Assez facilement, la puissance de calcul d'une console comme la Xbox 360 permet d'en mettre plein la vue. Elle peut afficher des images d'une finesse et d'une richesse inédite jusque là, et offrir un terrain de jeu aux proportions aussi profondes que cinémascopes. Mais pour vraiment changer le gameplay, le surcroît de puissance d'une console
next-gen doit se pencher sur la modélisation de la physique des objets et l'intelligence artificielle. Plusieurs titres du lancement Xbox 360 en font dès aujourd'hui une jolie démonstration.
Tests effectués exceptionnellement sur un Plasma de 50' (Pioneer PDP-505HDE : résolution native de 1280x768, compatible 1080i, 7 milliards de
couleurs, relié à la Xbox avec le câble AV-HD (composante) fourni dans le pack Premium. Xbox 360
réglée sur l'affichage maximal de 1080i (1920x1080).
Visuellement, Project Gotham Racing 3 reste d'un classicisme sans surprise. La qualité graphique du jeu en temps réel est même perfectible (aliasing et scintillements last-gen sont encore un peu là). Grâce à la surréaliste bande-annonce promotionnelle en 720p disponible en téléchargement sur le Xbox Live on constate, avec un peu de regret, que le jeu n'est pas de ce monstrueux niveau de qualité visuelle. Même la paisible balade piétonne dans son garage révèle des effets d'escaliers disgracieux. Un désappointement vite oublié après quelques tours.
Car ce qui fait la force du jeu n'est finalement pas visuel mais sensoriel. Avec un formidable flair, le studio
Bizarre Creations a utilisé une grande partie de la puissance de la Xbox 360 pour concrétiser une vue du cockpit totalement inédite à ce niveau de (pseudo) réalisme. La gestion physique de cette position repousse la frontière des sensations de conduite.
Bien sûr, la reconstitution détaillée de l'intérieur de la voiture attire le regard mais, au fond, elle compte moins que son comportement physique pendant la course.

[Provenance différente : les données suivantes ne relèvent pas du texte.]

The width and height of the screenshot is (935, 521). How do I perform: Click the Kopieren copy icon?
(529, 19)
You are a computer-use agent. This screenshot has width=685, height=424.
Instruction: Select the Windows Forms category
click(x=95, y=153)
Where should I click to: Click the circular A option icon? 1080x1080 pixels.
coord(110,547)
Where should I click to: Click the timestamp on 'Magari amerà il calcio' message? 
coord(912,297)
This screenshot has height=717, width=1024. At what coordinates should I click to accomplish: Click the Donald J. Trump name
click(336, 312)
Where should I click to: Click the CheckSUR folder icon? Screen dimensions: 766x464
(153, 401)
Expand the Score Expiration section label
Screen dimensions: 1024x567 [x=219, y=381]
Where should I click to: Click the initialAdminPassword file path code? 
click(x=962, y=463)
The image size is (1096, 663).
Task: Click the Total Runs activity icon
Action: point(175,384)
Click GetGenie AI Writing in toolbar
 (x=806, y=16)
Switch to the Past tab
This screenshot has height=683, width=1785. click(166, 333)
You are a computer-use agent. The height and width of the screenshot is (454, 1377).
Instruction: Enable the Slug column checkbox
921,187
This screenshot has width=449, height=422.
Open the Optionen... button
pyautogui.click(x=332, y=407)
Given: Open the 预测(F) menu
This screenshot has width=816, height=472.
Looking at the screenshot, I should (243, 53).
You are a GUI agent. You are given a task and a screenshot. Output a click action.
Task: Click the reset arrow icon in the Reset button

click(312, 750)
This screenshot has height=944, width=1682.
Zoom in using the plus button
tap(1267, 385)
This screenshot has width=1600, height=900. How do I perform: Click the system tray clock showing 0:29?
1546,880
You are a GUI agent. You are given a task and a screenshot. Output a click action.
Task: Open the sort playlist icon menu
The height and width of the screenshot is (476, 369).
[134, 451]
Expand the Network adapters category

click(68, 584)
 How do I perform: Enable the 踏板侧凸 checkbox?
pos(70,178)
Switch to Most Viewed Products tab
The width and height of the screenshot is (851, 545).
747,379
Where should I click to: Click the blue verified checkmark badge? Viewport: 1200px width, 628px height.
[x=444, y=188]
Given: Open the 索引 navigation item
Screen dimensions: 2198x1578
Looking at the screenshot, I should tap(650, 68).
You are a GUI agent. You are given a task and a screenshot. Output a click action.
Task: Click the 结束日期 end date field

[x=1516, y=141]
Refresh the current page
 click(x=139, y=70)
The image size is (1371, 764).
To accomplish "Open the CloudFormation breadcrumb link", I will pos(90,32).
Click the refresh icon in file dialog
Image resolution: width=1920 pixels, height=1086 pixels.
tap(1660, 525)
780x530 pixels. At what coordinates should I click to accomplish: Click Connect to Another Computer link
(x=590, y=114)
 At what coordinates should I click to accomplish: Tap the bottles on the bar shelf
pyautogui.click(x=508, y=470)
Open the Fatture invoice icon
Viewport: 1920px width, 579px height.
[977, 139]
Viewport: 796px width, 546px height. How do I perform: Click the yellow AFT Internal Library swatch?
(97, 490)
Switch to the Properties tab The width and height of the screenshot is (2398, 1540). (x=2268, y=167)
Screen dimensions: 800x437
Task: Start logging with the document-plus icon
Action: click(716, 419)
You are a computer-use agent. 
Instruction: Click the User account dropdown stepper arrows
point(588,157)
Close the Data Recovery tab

La disposition généreuse de l'espace intérieur participe déjà au conditionnement du joueur. Même s'ils ne servent guère, ce sont par exemple un, deux ou trois rétroviseurs qui regardent défiler la course à partir du cockpit et le stick droit permet de regarder à droite ou à gauche pendant la course. Mais la gifle sensorielle intervient totalement quand on prend la mesure des raffinements du comportement d'une carrosserie qui vibre et tressaute en fonction de chaque modèle de voiture, de la vitesse, et des aléas de la route. Bien que la carrosserie ne s'abîme pas en cas d'accident (un gros choc frontal plisse néanmoins légèrement le capot), plusieurs détails judicieusement élaborés confirment plus ou moins subliminalement l'immersion. Le pare-brise se salit peu à peu et accompagne les vibrations et autres sursauts ou déplacement sensibles du centre de gravité de la carrosserie. Les essuie-glaces vont même jusqu'à tressauter occasionnellement. Concrétisé par un échantillonnage étudié des sons du moteur, l'effet est stupéfiant. La puissance de calcul est ici mise au service de la reconstitution inédite d'un comportement physique tout en offrant un contexte, décors, publics, voitures, d'un niveau supérieur à ce qui existe. Avec ses imperfections et son sens aigu du plaisir,
PGR3 s'avère une bonne synthèse next-gen.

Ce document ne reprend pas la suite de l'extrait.